Tuesday, March 30, 2010

Christopher Morley on Truth

Collecting the short stories in the anthology Nothing But the Truth got us to thinking about the topic,  and this short essay from Christopher's Morley's "Mince Pie" (1918) is a real gem:


"Our mind is dreadfully active sometimes, and the other day we began to speculate on Truth.

Our friends are still avoiding us.

Every man knows what Truth is, but it is impossible to utter it. The face of your listener, his eyes mirthful or sorry, his eager expectance or his churlish disdain insensibly distort your message. You find yourself saying what you know he expects you to say, or (more often) what he expects you not to say. You may not be aware of this, but that is what happens. In order that the world may go on and human beings thrive, nature has contrived that the Truth may not often be uttered.

And how is one to know what is Truth? He thinks one thing before lunch; after a stirring bout with corned beef and onions the shining vision is strangely altered. Which is Truth?
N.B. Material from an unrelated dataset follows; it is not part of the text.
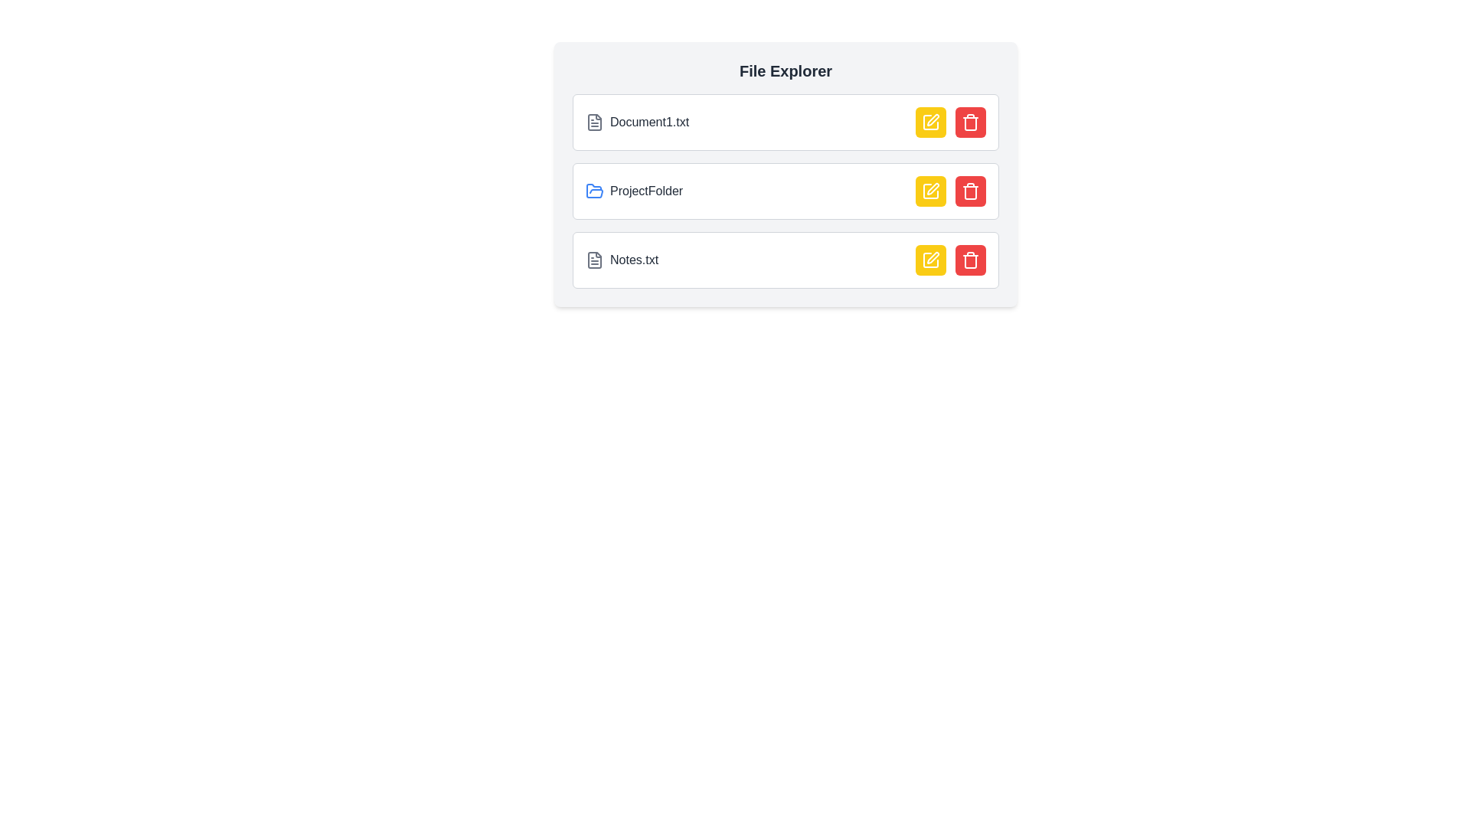  I want to click on the text label representing the file named 'Notes.txt' in the file explorer interface, positioned last in the list of file entries, so click(634, 259).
Truth can only be attained by those whose systems are untainted by secret influences, such as love, envy, ambition, food, college education and moonlight in spring.
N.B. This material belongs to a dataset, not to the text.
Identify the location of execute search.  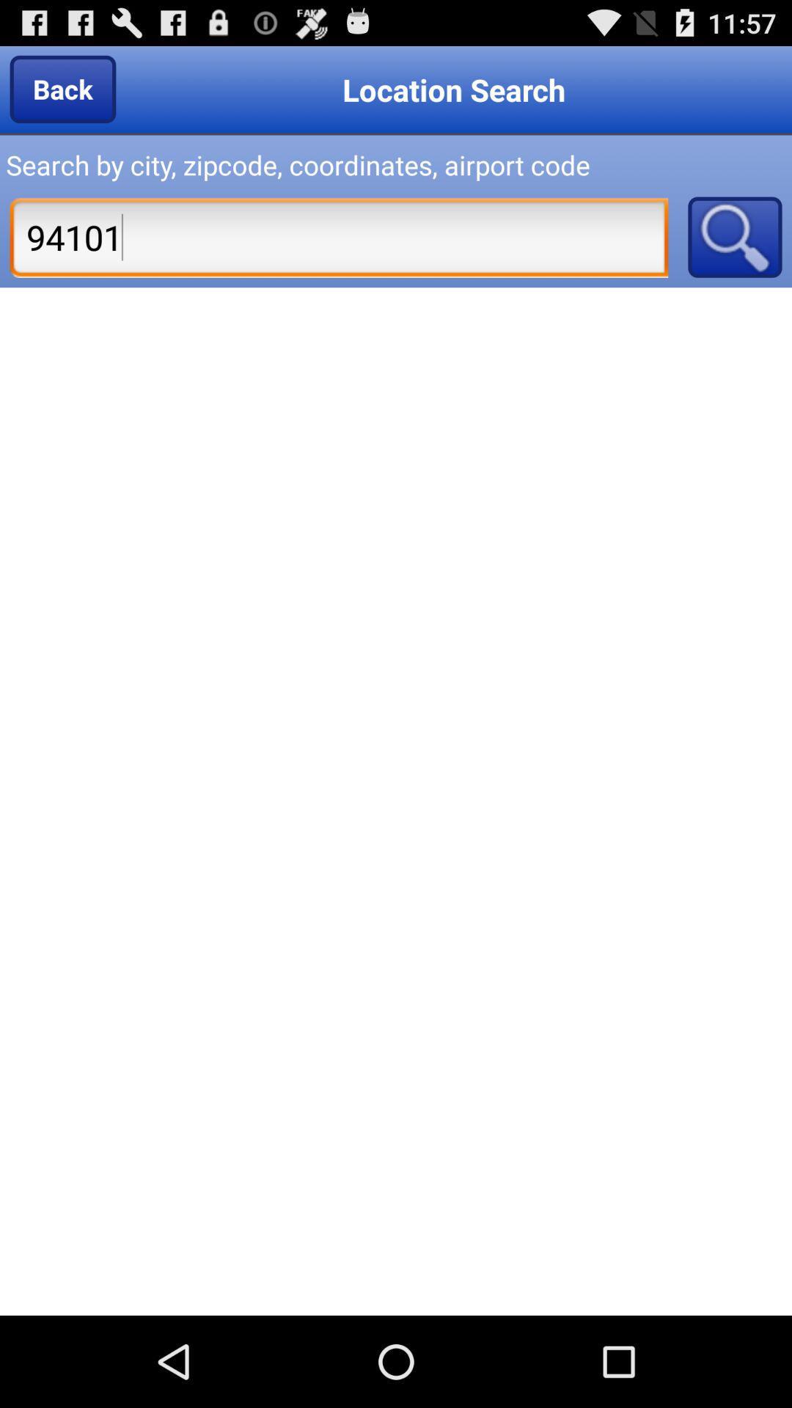
(735, 237).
If a man lived in a desert for six months without food, drink or companionship he would be reasonably free from prejudice and would be in a condition to enunciate great truths.

But even then his vision of reality would have been warped by so much sand and so many sunsets.

Even if he survived and brought us his Truth with all the gravity and long night-gown of a Hindu faker, as soon as any one listened to him his message would no longer be Truth. The complexion of his audience, the very shape of their noses, would subtly undermine his magnificent aloofness.

Women have learned the secret. Truth must never be uttered, and never be listened to.

Truth is the ricochet of a prejudice bouncing off a fact.

Truth is what every man sees lurking at the bottom of his own soul, like the oyster shell housewives put in the kitchen kettle to collect the lime from the water. By and by each man's iridescent oyster shell of Truth becomes coated with the lime of prejudice and hearsay.

All the above is probably untrue."

Saturday, March 6, 2010

Aldous Huxley -- Part I

I have been reading and re-reading Aldous Huxley this past month or so, and so much of what he wrote has bearing on truth -- and lies.  More to come, but here are some samples:

"An unexciting truth may be eclipsed by a thrilling lie."
Aldous Huxley

"Facts do not cease to exist because they are ignored."
Aldous Huxley

"Great is truth, but still greater, from a practical point of view, is silence about truth. By simply not mentioning certain subjects... totalitarian propagandists have influenced opinion much more effectively than they could have by the most eloquent denunciations."
Aldous Huxley

"Man approaches the unattainable truth through a succession of errors."
Aldous Huxley

"Most ignorance is vincible ignorance. We don't know because we don't want to know."
Aldous Huxley

"Proverbs are always platitudes until you have personally experienced the truth of them."
Aldous Huxley

"You shall know the truth, and the truth shall make you mad."
Aldous Huxley

Monday, March 1, 2010

Voters think even our first president lied - latimes.com

Voters think even our first president lied - latimes.com
" . . .maybe recent data just show that today's disgust with Washington (the town, not the man) is starting to affect the reputation of earlier giants. Either way, a new CNN/Opinion Research Corp. poll found that 74% of voters think the father of our country lied while in office."
 As I have been editing these anthologies it has reinforced a belief that the stories we tell -- to ourselves, to each other, to school children -- are as much about the world as we want it to be as they are about the world as it is. The story about George Washington and the cherry tree ("I cannot tell a lie, father -- I cut it down with my little hatchet") was invented by Parson (Mason Locke) Weems out of whole cloth but it illustrated something that we wanted and that we needed to believe: that our founders, that our leaders were incorruptible. So what does it mean when we no longer believe that story?

Perhaps it signifies that we no longer believe honesty is important, or that it is unattainable. Perhaps it means that we believe that power inevitably corrupts and we are naive to think otherwise. It could also be that we want to have leaders with feet of clay to justify our own shortcomings: even Honest Abe told a whopper on occasion, right? The key is that this poll doesn't reflect a change in attitudes towards Washington and Lincoln: it represents a change in our attitudes about truth.